Toshiro Mifune stars in Akira Kurosawa’s 1962 classic “Yojimbo.”

Akira Kurosawa’s “Yojimbo” (1962, 110 minutes), starring Toshiro Mifune, will be screened on Wednesday, April 19, at 7 p.m. at three locations: Town Center 5, 17200 Ventura Blvd., Encino; Playhouse 7, 673 E. Colorado Blvd., Pasadena; and The Royal, 11523 Santa Monica Blvd., West Los Angeles.

Laemmle Theatres and Anniversary Classics Abroad present this 55th anniversary screening of “Yojimbo,” a vivid, tongue-in-cheek samurai western. Kurosawa’s favorite actor, Mifune, plays an amoral samurai in 19th-century Japan.
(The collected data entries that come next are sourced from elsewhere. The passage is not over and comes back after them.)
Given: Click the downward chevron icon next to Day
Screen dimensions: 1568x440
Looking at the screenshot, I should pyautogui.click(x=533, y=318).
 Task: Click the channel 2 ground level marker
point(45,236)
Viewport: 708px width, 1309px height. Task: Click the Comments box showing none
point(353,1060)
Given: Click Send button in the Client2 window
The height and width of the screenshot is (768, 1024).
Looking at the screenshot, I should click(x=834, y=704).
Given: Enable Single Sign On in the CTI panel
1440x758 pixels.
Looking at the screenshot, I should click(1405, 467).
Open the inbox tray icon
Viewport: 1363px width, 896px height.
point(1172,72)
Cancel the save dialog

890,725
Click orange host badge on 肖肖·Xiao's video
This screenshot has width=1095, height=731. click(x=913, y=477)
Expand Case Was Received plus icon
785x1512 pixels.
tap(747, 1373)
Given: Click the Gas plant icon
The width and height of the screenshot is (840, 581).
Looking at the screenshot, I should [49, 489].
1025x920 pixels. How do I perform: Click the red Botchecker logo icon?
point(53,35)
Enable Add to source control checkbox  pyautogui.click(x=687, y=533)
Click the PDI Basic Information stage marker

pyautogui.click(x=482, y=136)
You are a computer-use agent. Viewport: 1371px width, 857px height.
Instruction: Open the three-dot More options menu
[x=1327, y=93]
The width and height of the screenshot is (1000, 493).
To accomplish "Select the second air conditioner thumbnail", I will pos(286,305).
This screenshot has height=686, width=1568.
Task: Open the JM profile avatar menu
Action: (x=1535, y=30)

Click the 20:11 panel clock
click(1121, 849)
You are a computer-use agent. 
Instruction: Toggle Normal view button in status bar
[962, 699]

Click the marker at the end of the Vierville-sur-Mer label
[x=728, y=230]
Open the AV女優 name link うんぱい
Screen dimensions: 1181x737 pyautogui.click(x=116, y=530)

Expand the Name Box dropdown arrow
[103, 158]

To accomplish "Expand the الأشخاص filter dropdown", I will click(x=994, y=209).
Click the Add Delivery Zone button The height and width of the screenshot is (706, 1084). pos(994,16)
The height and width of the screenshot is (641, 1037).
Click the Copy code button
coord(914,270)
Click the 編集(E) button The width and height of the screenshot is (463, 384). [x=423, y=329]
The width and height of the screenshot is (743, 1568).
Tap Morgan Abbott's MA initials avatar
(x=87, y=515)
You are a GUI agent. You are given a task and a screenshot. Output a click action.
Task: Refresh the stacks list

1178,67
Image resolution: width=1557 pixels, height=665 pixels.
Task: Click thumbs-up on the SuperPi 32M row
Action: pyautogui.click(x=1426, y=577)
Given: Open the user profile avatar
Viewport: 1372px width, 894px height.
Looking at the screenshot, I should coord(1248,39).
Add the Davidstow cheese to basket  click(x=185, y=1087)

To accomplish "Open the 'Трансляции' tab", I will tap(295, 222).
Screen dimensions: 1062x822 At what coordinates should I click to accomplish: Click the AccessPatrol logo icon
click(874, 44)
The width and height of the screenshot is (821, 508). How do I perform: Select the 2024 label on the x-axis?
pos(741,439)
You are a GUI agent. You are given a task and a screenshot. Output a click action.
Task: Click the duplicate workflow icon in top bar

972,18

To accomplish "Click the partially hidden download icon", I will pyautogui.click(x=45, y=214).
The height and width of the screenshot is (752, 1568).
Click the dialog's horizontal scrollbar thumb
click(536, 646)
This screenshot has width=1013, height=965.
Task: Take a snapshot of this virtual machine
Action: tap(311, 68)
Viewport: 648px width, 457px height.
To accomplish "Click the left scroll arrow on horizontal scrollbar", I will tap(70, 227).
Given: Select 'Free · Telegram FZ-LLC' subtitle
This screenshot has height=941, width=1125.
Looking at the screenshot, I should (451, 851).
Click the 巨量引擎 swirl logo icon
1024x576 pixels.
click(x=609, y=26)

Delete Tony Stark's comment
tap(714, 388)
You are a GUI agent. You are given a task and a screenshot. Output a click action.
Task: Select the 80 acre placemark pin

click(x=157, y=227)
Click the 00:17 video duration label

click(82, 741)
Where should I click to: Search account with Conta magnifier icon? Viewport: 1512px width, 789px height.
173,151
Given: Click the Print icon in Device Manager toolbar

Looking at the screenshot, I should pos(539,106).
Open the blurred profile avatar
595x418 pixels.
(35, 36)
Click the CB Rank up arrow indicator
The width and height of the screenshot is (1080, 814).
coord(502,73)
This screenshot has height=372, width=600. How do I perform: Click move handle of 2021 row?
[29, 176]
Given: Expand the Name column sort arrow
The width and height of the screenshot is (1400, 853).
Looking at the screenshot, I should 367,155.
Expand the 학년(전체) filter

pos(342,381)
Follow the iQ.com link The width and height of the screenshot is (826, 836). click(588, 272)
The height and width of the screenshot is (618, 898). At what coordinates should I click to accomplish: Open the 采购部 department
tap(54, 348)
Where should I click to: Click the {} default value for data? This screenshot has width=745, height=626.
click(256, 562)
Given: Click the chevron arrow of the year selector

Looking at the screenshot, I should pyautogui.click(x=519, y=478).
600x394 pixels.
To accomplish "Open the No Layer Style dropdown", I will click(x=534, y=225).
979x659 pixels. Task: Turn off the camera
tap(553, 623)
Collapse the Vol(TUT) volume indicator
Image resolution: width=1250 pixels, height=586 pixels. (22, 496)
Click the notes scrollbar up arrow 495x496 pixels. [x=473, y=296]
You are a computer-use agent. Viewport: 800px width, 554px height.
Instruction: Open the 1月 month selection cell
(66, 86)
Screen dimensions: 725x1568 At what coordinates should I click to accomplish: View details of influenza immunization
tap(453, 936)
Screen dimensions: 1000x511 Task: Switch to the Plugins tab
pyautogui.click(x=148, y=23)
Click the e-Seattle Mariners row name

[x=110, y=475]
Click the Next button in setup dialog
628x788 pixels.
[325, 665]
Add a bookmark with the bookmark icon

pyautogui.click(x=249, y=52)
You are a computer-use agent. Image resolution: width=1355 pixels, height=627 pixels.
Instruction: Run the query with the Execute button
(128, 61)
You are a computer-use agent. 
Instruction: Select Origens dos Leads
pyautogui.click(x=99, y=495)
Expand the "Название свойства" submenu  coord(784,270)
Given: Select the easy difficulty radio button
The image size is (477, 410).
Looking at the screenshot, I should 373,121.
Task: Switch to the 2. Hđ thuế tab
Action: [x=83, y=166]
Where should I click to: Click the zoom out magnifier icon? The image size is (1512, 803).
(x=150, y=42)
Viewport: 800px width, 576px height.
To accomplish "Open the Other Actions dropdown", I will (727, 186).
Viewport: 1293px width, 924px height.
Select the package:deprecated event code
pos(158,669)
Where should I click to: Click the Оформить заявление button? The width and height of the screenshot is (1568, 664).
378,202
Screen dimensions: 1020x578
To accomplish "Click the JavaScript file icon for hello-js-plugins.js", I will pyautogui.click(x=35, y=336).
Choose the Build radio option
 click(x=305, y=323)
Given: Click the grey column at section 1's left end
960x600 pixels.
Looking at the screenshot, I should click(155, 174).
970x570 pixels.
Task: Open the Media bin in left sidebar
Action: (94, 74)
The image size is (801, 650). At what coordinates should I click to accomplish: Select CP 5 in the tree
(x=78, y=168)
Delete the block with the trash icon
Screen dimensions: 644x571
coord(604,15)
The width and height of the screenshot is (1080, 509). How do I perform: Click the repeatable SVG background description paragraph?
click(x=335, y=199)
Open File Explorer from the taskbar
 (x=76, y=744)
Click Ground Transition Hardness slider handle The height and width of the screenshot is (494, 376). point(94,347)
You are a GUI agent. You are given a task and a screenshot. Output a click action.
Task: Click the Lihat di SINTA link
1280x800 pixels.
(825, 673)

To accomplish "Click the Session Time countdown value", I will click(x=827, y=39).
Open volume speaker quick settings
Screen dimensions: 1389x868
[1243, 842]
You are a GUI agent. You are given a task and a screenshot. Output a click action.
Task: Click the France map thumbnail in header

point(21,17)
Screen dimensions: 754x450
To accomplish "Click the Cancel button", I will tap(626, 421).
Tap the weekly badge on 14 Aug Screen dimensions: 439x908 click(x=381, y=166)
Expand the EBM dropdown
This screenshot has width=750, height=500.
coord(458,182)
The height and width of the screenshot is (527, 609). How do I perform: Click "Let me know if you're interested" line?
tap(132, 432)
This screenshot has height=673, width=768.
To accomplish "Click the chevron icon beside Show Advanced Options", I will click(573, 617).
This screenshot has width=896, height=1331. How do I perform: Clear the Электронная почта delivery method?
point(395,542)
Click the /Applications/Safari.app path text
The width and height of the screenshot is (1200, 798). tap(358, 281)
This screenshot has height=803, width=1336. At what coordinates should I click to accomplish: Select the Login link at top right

In a setup reminiscent of many classic westerns (“Shane” in particular), Mifune’s Sanjuro strides into town and tries to reconcile a battle between two warring factions. But in this case both of the gangs are equally corrupt, and our hero is no more upright. He eventually wreaks havoc on all the combatants. The sword fights have visceral force, and the violence is always leavened with humor.

As film critic Pauline Kael wrote, “‘Yojimbo’ is a glorious comedy-satire of force… explosively comic and exhilarating.”

An award winner at the Venice Film Festival, “Yojimbo” also proved to be enormously influential to a later generation of filmmakers. It inspired another amoral western, Sergio Leone’s “A Fistful of Dollars,” in which Clint Eastwood’s The Man With No Name became the “spaghetti western” equivalent of the cheeky samurai killer. Later directors Walter Hill and Quentin Tarantino also cited “Yojimbo” as an influence.

This screening is the second installment in Laemmle’s Anniversary Classics Abroad series, presented on the third Wednesday of each month. It will be followed by Pietro Germi’s “Divorce Italian Style” on May 17 and Ingmar Bergman’s “Smiles of a Summer Night” on June 21.

The cast also includes Eijiro Tono and Tatsuya Nakadai. Not rated. In Japanese with English subtitles.